## Extrait du texte
□ □ □ □ □
En physique, les théories de jauge sont des modèles mathématiques des interactions fondamentales, construits à partir du postulat que celles-ci respectent des lois de symétrie, c’est-à-dire que ces interactions sont invariantes sous certaines transformations abstraites qu’on appelle transformations de jauge. Certaines de ces théories sont des descriptions mathématiques adéquates des forces agissant entre les particules élémentaires, ce qu’on appelle le « modèle standard » des interactions fondamentales.

Électromagnétisme classique et invariance de jauge

Les forces électromagnétiques, qui régissent le mouvement des particules chargées placées dans un champ électrique ou magnétique, sont décrites par des champs vectoriels électriques (notés E) et magnétiques (B). Comme dans le cas de la gravitation, ces champs peuvent s’exprimer comme les variations d’une fonction potentiel, que l’on note V(x,y,z) pour le champ électrique et A(x,y,z) pour le champ magnétique. De la même manière que le potentiel gravitationnel, la fonction V(x,y,z) est définie « à une constante près », c’est-à-dire que seule la différence de potentiel entre deux points importe lorsqu’on calcule les forces.
□ □ □ □ □
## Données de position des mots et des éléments
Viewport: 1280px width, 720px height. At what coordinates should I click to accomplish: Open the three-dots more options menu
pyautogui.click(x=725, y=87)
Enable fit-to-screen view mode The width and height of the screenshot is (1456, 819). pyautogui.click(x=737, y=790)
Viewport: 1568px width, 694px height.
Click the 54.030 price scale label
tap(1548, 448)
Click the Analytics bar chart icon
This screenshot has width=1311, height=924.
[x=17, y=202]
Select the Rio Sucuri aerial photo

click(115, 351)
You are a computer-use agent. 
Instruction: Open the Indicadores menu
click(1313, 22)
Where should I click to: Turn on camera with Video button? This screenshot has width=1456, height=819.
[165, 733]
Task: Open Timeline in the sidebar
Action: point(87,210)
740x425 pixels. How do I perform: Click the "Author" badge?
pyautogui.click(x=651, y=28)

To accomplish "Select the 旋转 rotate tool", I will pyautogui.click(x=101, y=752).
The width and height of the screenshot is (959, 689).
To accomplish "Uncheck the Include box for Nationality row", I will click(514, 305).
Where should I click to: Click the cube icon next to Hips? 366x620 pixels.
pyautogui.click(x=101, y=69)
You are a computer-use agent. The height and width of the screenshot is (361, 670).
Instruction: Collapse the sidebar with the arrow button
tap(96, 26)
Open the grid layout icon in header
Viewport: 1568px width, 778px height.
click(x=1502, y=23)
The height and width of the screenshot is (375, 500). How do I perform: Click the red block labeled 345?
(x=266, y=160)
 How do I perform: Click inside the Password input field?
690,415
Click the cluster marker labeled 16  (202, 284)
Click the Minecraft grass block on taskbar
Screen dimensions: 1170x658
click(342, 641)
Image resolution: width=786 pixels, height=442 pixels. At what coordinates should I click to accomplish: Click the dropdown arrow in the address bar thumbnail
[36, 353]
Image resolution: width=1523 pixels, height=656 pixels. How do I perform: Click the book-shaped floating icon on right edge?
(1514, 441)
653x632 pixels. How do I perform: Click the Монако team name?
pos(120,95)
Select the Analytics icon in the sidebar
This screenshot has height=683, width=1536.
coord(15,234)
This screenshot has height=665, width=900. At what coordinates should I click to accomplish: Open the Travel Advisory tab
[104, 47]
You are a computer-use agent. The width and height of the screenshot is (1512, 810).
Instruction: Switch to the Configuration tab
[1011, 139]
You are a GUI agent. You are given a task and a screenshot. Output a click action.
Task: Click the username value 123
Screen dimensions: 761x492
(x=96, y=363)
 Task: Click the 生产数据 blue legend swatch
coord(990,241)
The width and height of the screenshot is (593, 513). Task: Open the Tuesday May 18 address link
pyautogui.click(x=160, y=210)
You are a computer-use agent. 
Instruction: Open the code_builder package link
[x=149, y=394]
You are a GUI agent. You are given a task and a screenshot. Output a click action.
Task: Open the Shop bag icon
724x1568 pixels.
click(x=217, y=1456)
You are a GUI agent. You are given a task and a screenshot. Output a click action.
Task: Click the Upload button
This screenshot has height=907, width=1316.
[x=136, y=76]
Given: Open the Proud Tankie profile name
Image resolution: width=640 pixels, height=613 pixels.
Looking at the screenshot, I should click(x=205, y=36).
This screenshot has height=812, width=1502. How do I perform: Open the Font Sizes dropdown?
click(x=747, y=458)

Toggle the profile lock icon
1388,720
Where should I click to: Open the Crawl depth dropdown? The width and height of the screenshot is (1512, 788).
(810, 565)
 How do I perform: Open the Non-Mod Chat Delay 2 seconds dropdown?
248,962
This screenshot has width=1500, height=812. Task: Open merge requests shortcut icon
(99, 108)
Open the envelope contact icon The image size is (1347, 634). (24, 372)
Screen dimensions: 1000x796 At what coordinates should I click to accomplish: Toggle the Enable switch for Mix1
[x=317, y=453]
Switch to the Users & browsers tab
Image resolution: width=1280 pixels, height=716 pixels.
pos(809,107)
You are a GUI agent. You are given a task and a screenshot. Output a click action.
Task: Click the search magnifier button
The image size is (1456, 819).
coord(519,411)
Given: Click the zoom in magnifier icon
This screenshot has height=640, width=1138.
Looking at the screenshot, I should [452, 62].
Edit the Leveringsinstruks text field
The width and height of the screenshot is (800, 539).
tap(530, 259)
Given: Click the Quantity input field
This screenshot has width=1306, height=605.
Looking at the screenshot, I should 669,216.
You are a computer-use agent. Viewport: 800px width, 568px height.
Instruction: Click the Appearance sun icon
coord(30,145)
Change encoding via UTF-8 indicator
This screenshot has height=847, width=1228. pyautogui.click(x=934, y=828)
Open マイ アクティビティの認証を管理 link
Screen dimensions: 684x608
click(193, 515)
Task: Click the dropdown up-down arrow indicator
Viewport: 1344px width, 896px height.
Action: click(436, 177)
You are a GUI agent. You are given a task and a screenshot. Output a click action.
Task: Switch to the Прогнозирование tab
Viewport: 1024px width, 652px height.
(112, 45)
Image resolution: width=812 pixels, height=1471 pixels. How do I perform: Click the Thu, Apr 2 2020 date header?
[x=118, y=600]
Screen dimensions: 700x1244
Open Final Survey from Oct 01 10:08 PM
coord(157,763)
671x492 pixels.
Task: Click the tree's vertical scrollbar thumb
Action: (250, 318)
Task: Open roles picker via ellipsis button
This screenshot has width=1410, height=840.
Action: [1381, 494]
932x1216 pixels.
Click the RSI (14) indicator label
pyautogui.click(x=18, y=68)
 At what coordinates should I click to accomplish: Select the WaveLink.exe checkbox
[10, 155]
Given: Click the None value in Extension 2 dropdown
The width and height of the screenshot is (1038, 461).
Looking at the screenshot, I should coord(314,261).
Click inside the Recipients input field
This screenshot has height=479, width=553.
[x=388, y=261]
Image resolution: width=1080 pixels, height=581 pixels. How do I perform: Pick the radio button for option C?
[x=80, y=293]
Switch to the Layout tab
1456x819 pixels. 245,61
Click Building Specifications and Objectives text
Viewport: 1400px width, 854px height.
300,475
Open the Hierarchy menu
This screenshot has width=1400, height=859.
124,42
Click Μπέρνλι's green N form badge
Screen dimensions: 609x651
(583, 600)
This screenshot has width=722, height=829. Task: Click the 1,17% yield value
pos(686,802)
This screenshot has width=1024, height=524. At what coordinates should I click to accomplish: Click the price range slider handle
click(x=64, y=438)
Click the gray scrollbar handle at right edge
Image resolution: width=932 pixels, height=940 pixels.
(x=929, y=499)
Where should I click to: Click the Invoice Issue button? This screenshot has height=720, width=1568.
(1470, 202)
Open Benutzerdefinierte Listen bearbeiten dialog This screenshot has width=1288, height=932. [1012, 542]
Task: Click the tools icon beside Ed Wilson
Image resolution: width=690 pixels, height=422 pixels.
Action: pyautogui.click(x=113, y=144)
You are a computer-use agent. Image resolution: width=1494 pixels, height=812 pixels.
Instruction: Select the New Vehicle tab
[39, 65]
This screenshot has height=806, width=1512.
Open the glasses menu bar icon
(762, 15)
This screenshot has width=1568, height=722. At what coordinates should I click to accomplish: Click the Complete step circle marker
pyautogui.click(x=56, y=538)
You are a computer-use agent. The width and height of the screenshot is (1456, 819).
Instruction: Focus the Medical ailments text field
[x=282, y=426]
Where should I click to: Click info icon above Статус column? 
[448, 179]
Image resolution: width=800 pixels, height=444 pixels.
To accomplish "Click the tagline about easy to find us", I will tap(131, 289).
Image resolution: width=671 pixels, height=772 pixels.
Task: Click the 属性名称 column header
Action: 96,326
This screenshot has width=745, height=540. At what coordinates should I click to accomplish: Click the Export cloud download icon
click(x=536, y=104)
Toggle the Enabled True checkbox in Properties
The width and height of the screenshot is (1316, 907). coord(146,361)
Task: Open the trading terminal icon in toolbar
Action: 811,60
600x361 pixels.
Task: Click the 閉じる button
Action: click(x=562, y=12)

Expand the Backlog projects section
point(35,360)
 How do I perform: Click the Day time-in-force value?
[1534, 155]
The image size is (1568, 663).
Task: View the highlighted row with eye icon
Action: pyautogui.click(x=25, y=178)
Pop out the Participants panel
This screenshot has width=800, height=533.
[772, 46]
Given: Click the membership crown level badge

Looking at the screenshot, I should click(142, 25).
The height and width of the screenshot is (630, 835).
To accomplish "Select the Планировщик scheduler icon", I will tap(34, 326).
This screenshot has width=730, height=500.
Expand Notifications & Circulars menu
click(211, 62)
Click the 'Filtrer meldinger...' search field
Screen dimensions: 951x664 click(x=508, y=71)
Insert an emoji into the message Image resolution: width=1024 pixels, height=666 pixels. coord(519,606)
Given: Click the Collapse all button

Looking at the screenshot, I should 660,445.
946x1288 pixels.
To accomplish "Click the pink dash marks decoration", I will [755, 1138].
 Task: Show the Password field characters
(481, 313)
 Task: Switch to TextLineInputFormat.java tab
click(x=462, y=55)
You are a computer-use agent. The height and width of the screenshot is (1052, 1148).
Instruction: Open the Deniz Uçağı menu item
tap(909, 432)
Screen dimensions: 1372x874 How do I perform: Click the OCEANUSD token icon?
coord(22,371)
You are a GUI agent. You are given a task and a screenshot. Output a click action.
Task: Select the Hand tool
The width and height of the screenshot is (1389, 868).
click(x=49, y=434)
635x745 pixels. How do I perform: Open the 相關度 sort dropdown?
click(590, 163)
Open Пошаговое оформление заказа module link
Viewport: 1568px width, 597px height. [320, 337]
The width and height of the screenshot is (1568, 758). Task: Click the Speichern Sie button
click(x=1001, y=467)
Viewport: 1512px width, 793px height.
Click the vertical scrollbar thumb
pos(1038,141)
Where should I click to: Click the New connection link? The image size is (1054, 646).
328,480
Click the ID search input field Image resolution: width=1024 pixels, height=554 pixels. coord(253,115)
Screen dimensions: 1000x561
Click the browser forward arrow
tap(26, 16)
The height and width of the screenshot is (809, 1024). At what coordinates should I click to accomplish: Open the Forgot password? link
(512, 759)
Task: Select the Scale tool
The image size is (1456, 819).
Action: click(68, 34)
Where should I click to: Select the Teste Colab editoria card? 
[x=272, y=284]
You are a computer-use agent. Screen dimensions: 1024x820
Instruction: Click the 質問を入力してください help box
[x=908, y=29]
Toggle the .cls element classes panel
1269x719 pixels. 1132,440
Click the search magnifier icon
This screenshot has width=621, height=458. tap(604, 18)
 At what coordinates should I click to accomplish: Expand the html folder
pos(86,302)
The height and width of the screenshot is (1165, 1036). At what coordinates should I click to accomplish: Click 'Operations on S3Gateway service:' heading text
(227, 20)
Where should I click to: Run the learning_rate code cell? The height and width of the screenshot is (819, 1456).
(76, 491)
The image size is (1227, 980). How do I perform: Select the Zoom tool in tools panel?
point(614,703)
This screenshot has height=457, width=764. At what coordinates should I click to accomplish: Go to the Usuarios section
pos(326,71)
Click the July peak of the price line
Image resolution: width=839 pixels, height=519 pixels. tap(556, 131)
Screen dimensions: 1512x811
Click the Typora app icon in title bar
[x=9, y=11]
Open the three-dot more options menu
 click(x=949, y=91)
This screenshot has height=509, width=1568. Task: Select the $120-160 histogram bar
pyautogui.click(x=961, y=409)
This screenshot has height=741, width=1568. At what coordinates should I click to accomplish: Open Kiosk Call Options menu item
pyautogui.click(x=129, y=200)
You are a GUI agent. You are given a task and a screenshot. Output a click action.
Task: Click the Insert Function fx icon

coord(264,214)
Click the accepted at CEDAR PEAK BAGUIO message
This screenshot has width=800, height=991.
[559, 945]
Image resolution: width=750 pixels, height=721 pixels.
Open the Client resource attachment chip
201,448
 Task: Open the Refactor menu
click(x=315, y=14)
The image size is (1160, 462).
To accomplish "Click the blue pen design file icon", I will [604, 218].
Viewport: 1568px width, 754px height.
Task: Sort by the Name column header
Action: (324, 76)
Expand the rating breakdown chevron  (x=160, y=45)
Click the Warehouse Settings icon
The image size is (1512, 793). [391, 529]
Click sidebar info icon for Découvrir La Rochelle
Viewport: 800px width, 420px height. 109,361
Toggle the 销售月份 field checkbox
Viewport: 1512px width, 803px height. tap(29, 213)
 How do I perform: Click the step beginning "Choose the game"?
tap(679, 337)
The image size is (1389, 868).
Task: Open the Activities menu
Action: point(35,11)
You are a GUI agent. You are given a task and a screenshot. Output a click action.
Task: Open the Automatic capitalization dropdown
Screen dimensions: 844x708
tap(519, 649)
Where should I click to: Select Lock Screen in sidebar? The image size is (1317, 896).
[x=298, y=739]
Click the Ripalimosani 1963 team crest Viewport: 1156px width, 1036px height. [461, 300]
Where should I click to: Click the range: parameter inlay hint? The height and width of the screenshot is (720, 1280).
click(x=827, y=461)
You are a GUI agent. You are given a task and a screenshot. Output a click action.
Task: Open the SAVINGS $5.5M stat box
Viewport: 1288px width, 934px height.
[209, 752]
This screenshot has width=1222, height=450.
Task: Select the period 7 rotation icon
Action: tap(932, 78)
□ □ □ □ □
## Consignes de l'exercice
**a.** Reformulez sous forme de liste, en plus court, le paragraphe de l'extrait qui commence par « Les forces électromagnétiques », sans perdre ses faits principaux.
**b.** Relevez toutes les notations de champs et de fonctions potentiel que donne l'extrait, en précisant pour chacune ce qu'elle désigne.
**c.** Citez l'extrait en commençant par « Les forces électromagnétiques, qui » et en poursuivant jusqu'à « calcule les forces. ».

## Réponses par consigne
**a.**
- Les forces électromagnétiques régissent le mouvement des particules chargées placées dans un champ électrique ou magnétique.
- Elles sont décrites par des champs vectoriels électriques (E) et magnétiques (B).
- Comme pour la gravitation, ces champs s'expriment comme les variations d'une fonction potentiel : V(x,y,z) pour le champ électrique, A(x,y,z) pour le champ magnétique.
- Comme le potentiel gravitationnel, la fonction V(x,y,z) est définie « à une constante près » : seule la différence de potentiel entre deux points importe dans le calcul des forces.

**b.**
- E : les champs vectoriels électriques
- B : les champs vectoriels magnétiques
- V(x,y,z) : la fonction potentiel du champ électrique
- A(x,y,z) : la fonction potentiel du champ magnétique

**c.**
Les forces électromagnétiques, qui régissent le mouvement des particules chargées placées dans un champ électrique ou magnétique, sont décrites par des champs vectoriels électriques (notés E) et magnétiques (B). Comme dans le cas de la gravitation, ces champs peuvent s’exprimer comme les variations d’une fonction potentiel, que l’on note V(x,y,z) pour le champ électrique et A(x,y,z) pour le champ magnétique. De la même manière que le potentiel gravitationnel, la fonction V(x,y,z) est définie « à une constante près », c’est-à-dire que seule la différence de potentiel entre deux points importe lorsqu’on calcule les forces.